# INFORMATION GIVEN
***
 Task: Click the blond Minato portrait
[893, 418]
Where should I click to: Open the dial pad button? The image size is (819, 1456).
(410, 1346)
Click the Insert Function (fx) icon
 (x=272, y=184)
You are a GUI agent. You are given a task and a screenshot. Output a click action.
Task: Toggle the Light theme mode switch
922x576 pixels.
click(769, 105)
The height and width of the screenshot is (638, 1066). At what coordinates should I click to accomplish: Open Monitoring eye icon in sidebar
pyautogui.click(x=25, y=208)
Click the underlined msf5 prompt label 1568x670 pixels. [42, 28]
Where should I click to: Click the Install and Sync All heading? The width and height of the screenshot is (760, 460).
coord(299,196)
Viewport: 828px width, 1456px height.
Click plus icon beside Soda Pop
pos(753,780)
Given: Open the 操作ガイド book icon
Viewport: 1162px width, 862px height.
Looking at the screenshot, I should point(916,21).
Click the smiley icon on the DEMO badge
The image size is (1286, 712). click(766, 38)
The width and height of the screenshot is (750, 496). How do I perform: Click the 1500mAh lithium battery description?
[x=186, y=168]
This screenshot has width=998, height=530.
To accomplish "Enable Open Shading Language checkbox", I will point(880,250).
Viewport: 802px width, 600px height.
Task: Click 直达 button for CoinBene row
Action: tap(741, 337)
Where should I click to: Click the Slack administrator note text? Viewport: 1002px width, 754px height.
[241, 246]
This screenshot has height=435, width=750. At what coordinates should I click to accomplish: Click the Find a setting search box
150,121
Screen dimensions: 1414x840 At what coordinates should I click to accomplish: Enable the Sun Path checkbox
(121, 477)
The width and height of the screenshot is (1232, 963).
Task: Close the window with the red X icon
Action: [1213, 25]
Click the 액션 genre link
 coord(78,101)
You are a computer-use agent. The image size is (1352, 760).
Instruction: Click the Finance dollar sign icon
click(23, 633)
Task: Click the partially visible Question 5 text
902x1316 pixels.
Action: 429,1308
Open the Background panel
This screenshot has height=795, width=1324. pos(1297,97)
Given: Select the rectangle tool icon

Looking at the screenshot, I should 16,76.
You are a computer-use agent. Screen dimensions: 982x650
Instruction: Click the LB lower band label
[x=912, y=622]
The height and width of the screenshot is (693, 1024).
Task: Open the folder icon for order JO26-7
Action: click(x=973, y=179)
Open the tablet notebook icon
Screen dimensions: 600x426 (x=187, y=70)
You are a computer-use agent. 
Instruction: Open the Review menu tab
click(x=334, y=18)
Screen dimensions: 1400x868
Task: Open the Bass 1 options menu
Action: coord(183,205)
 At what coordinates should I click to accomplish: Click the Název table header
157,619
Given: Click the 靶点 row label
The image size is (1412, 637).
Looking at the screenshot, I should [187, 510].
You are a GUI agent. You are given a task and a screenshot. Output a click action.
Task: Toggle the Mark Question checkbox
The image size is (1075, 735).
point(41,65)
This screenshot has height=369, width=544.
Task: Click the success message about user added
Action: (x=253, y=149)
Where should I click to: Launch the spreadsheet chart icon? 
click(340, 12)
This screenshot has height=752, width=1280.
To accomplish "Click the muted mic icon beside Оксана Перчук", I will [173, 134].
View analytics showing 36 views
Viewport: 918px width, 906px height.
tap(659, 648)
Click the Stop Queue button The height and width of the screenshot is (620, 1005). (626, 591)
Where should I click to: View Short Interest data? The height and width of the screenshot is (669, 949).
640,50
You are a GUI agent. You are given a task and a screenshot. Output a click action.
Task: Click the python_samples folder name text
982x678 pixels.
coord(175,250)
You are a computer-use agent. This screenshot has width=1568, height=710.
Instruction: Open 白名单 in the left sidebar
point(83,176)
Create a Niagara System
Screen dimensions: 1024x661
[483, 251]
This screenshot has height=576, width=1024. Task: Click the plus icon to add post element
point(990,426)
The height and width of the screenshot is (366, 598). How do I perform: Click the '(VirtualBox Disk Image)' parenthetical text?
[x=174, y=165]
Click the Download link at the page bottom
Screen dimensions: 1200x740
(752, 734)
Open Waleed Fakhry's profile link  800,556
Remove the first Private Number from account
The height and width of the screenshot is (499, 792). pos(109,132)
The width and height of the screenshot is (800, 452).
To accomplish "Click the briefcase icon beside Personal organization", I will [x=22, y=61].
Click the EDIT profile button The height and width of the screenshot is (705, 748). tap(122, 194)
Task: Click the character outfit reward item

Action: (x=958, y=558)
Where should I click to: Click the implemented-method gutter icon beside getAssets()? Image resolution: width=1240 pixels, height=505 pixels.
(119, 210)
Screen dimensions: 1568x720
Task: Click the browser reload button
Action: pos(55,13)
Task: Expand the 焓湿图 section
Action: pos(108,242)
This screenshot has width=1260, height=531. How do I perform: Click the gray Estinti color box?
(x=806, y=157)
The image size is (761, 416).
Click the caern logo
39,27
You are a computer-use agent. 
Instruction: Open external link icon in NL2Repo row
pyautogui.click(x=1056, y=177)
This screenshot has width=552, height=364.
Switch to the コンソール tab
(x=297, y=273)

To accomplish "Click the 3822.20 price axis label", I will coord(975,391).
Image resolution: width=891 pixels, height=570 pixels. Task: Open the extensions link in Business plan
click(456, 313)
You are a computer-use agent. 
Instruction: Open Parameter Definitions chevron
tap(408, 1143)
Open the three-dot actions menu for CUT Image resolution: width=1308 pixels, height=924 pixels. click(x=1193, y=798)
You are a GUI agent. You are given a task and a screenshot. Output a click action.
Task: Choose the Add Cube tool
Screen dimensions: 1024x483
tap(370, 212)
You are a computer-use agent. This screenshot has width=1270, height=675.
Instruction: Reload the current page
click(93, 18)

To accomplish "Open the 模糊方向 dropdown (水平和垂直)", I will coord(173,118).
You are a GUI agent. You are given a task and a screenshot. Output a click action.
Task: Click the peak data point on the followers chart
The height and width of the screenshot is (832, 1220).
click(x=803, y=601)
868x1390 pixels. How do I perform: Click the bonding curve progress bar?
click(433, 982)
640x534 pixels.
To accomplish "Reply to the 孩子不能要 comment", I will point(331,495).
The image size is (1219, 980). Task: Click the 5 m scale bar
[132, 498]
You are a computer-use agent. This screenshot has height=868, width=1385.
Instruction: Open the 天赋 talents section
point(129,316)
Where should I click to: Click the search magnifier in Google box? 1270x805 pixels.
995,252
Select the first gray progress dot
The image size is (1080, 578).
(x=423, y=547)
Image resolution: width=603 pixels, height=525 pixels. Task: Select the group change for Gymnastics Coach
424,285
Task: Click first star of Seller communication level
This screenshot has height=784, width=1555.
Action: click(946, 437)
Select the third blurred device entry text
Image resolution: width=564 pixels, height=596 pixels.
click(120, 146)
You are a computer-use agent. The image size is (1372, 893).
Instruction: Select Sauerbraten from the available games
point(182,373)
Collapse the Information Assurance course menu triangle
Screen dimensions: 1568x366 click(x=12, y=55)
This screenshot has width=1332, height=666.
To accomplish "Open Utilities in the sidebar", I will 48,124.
***
# DESCRIPTION OF THE TASK
Your job is to print all of the material again, word for word.

# EXERCISE SOLUTION
 Task: Click the blond Minato portrait
[893, 418]
Where should I click to: Open the dial pad button? The image size is (819, 1456).
(410, 1346)
Click the Insert Function (fx) icon
 (x=272, y=184)
You are a GUI agent. You are given a task and a screenshot. Output a click action.
Task: Toggle the Light theme mode switch
922x576 pixels.
click(769, 105)
The height and width of the screenshot is (638, 1066). At what coordinates should I click to accomplish: Open Monitoring eye icon in sidebar
pyautogui.click(x=25, y=208)
Click the underlined msf5 prompt label 1568x670 pixels. [42, 28]
Where should I click to: Click the Install and Sync All heading? The width and height of the screenshot is (760, 460).
coord(299,196)
Viewport: 828px width, 1456px height.
Click plus icon beside Soda Pop
pos(753,780)
Given: Open the 操作ガイド book icon
Viewport: 1162px width, 862px height.
Looking at the screenshot, I should point(916,21).
Click the smiley icon on the DEMO badge
The image size is (1286, 712). click(766, 38)
The width and height of the screenshot is (750, 496). How do I perform: Click the 1500mAh lithium battery description?
[x=186, y=168]
This screenshot has width=998, height=530.
To accomplish "Enable Open Shading Language checkbox", I will point(880,250).
Viewport: 802px width, 600px height.
Task: Click 直达 button for CoinBene row
Action: tap(741, 337)
Where should I click to: Click the Slack administrator note text? Viewport: 1002px width, 754px height.
[241, 246]
This screenshot has height=435, width=750. At what coordinates should I click to accomplish: Click the Find a setting search box
150,121
Screen dimensions: 1414x840 At what coordinates should I click to accomplish: Enable the Sun Path checkbox
(121, 477)
The width and height of the screenshot is (1232, 963).
Task: Close the window with the red X icon
Action: [1213, 25]
Click the 액션 genre link
 coord(78,101)
You are a computer-use agent. The image size is (1352, 760).
Instruction: Click the Finance dollar sign icon
click(23, 633)
Task: Click the partially visible Question 5 text
902x1316 pixels.
Action: 429,1308
Open the Background panel
This screenshot has height=795, width=1324. pos(1297,97)
Given: Select the rectangle tool icon

Looking at the screenshot, I should 16,76.
You are a computer-use agent. Screen dimensions: 982x650
Instruction: Click the LB lower band label
[x=912, y=622]
The height and width of the screenshot is (693, 1024).
Task: Open the folder icon for order JO26-7
Action: click(x=973, y=179)
Open the tablet notebook icon
Screen dimensions: 600x426 (x=187, y=70)
You are a computer-use agent. 
Instruction: Open the Review menu tab
click(x=334, y=18)
Screen dimensions: 1400x868
Task: Open the Bass 1 options menu
Action: coord(183,205)
 At what coordinates should I click to accomplish: Click the Název table header
157,619
Given: Click the 靶点 row label
The image size is (1412, 637).
Looking at the screenshot, I should [187, 510].
You are a GUI agent. You are given a task and a screenshot. Output a click action.
Task: Toggle the Mark Question checkbox
The image size is (1075, 735).
point(41,65)
This screenshot has height=369, width=544.
Task: Click the success message about user added
Action: (x=253, y=149)
Where should I click to: Launch the spreadsheet chart icon? 
click(340, 12)
This screenshot has height=752, width=1280.
To accomplish "Click the muted mic icon beside Оксана Перчук", I will [173, 134].
View analytics showing 36 views
Viewport: 918px width, 906px height.
tap(659, 648)
Click the Stop Queue button The height and width of the screenshot is (620, 1005). (626, 591)
Where should I click to: View Short Interest data? The height and width of the screenshot is (669, 949).
640,50
You are a GUI agent. You are given a task and a screenshot. Output a click action.
Task: Click the python_samples folder name text
982x678 pixels.
coord(175,250)
You are a computer-use agent. This screenshot has width=1568, height=710.
Instruction: Open 白名单 in the left sidebar
point(83,176)
Create a Niagara System
Screen dimensions: 1024x661
[483, 251]
This screenshot has height=576, width=1024. Task: Click the plus icon to add post element
point(990,426)
The height and width of the screenshot is (366, 598). How do I perform: Click the '(VirtualBox Disk Image)' parenthetical text?
[x=174, y=165]
Click the Download link at the page bottom
Screen dimensions: 1200x740
(752, 734)
Open Waleed Fakhry's profile link  800,556
Remove the first Private Number from account
The height and width of the screenshot is (499, 792). pos(109,132)
The width and height of the screenshot is (800, 452).
To accomplish "Click the briefcase icon beside Personal organization", I will [x=22, y=61].
Click the EDIT profile button The height and width of the screenshot is (705, 748). tap(122, 194)
Task: Click the character outfit reward item

Action: (x=958, y=558)
Where should I click to: Click the implemented-method gutter icon beside getAssets()? Image resolution: width=1240 pixels, height=505 pixels.
(119, 210)
Screen dimensions: 1568x720
Task: Click the browser reload button
Action: pos(55,13)
Task: Expand the 焓湿图 section
Action: pos(108,242)
This screenshot has width=1260, height=531. How do I perform: Click the gray Estinti color box?
(x=806, y=157)
The image size is (761, 416).
Click the caern logo
39,27
You are a computer-use agent. 
Instruction: Open external link icon in NL2Repo row
pyautogui.click(x=1056, y=177)
This screenshot has width=552, height=364.
Switch to the コンソール tab
(x=297, y=273)

To accomplish "Click the 3822.20 price axis label", I will coord(975,391).
Image resolution: width=891 pixels, height=570 pixels. Task: Open the extensions link in Business plan
click(456, 313)
You are a computer-use agent. 
Instruction: Open Parameter Definitions chevron
tap(408, 1143)
Open the three-dot actions menu for CUT Image resolution: width=1308 pixels, height=924 pixels. click(x=1193, y=798)
You are a GUI agent. You are given a task and a screenshot. Output a click action.
Task: Choose the Add Cube tool
Screen dimensions: 1024x483
tap(370, 212)
You are a computer-use agent. This screenshot has width=1270, height=675.
Instruction: Reload the current page
click(93, 18)

To accomplish "Open the 模糊方向 dropdown (水平和垂直)", I will coord(173,118).
You are a GUI agent. You are given a task and a screenshot. Output a click action.
Task: Click the peak data point on the followers chart
The height and width of the screenshot is (832, 1220).
click(x=803, y=601)
868x1390 pixels. How do I perform: Click the bonding curve progress bar?
click(433, 982)
640x534 pixels.
To accomplish "Reply to the 孩子不能要 comment", I will point(331,495).
The image size is (1219, 980). Task: Click the 5 m scale bar
[132, 498]
You are a computer-use agent. This screenshot has height=868, width=1385.
Instruction: Open the 天赋 talents section
point(129,316)
Where should I click to: Click the search magnifier in Google box? 1270x805 pixels.
995,252
Select the first gray progress dot
The image size is (1080, 578).
(x=423, y=547)
Image resolution: width=603 pixels, height=525 pixels. Task: Select the group change for Gymnastics Coach
424,285
Task: Click first star of Seller communication level
This screenshot has height=784, width=1555.
Action: click(946, 437)
Select the third blurred device entry text
Image resolution: width=564 pixels, height=596 pixels.
click(120, 146)
You are a computer-use agent. The image size is (1372, 893).
Instruction: Select Sauerbraten from the available games
point(182,373)
Collapse the Information Assurance course menu triangle
Screen dimensions: 1568x366 click(x=12, y=55)
This screenshot has width=1332, height=666.
To accomplish "Open Utilities in the sidebar", I will 48,124.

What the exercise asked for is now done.